As a corporate leader, you understand to attract and retain top talent, you must stretch far beyond the salary you pay to key employees. You must also offer competitive benefits like retirement plans, stock awards or tailored perks.
While it is essential to help employees with their retirement planning, for many retirement isn’t their highest priority. More and more organizations find value now in thinking broadly about their employees’ overall financial wellness.
No matter how much money employees earn, they still worry about their finances. On one end, they may struggle to live within a budget. On the other, minimizing taxes takes priority.
According to a 2017 PricewaterhouseCoopers survey, 53 percent of all employees are stressed about their finances. Nearly one in three employees say finances have been a distraction at work.
Almost half of those employees spend three or more hours a week handling their personal finances at work. Plus, stressed employees are also twice as likely to miss work because of their personal financial issues and more inclined to cite health issues caused by financial stress.
So, the more you can help them, the more productive they’ll be for the company.
To compete, companies use compensation and benefits to attract and retain key people. The diagram below outlines a typical compensation plan with salary, bonus, stock awards along with benefits that can enhance the overall package.
Jason Hull in his blog, “5 Reasons HR Directors Should Include Financial Planning in Benefits Packages,” says, “One of the mistakes that I made in determining a benefits package was assuming that if we paid our team members well and gave them good health benefits, they’d be well set up for taking care of themselves financially.”
Many companies see a fine line between work and private life; they consider money issues beyond that line. Pay them well, but let them make their own decision of how to spend their money.
As a CEO of many companies, I understand how companies believe this is the correct approach. However, there is also a fine line between offering financial recommendations and educating and coaching employees to make informed financial decisions.
For most key employees, a large portion of their net-worth is created by the company. You’re providing them with salary, bonuses, 401(k) plan, deferred compensation, life insurance, disability and, in some cases, equity in your company.
If employees make poor decisions with their money, financial issues are destined to follow causing stress and unwanted repercussions on work performance.
A few years ago, a vice president of human resources told me a compelling story. She said one of her company’s Ph.D. computer engineers allowed millions of dollars of stock options lapse. When the company confronted him on why he let this happen, he said, “I didn’t have the money to exercise the options.”

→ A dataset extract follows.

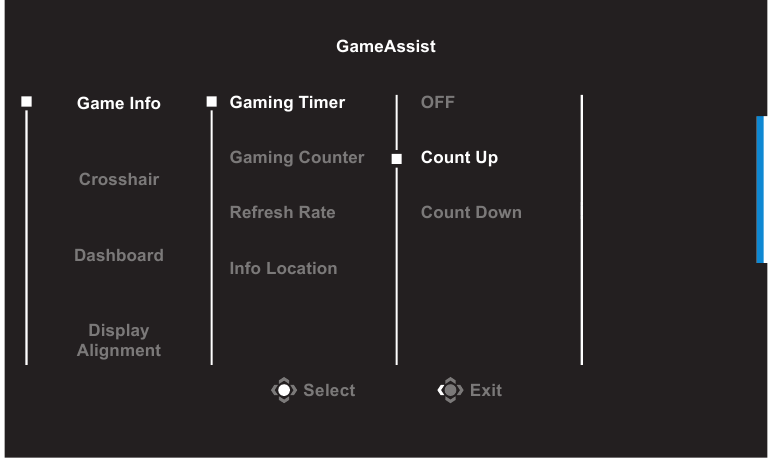Open the Game Info category
The height and width of the screenshot is (466, 780).
119,103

He was brilliant in his field but wasn’t an expert in financial planning. A little knowledge and coaching would have gone a long way here. While an extreme example, many executives do not fully understand the full scope of their corporate benefits. Poor decisions result.
During his most notable monologues, the brilliant British philosopher Alan Watts often asked, “What if money was no object?” Watts would try to encourage people to ignore the trappings of money and instead follow their hearts and passions as if money was, indeed, no object. If they truly committed to that pursuit, he suggested, then the money would come.
However, let’s face it: money matters. It pays the bills and it is how people keep score. After all, everyone thinks about their personal finances when they decide which organization to work for.
Because of all that, money is also a reason why employees leave their jobs. If a new job offers just a small raise, people do not care; if you offer them a significantly higher wage with unique benefits, you will get their attention. And, remember, we are in the midst of fierce competition for top talent.
For financial wellness programs to succeed, they need to do more than merely provide education; they need to affect change and improvement, and result in employees taking appropriate actions that lead to financial success.
My Financial Coach’s approach to employee financial wellness seeks to engage employees through every stage of their financial lives, as we guide them towards positive action, whether saving for a house, a car, college, or retirement.
There’s no argument that companies benefit from the work of financially sound employees. For example, an effectively designed employee financial wellness program can help employers:
How does your company define financial wellness? And what are you doing to create a financial wellness mentality in your workforce? The stakes are high. The benefits are many.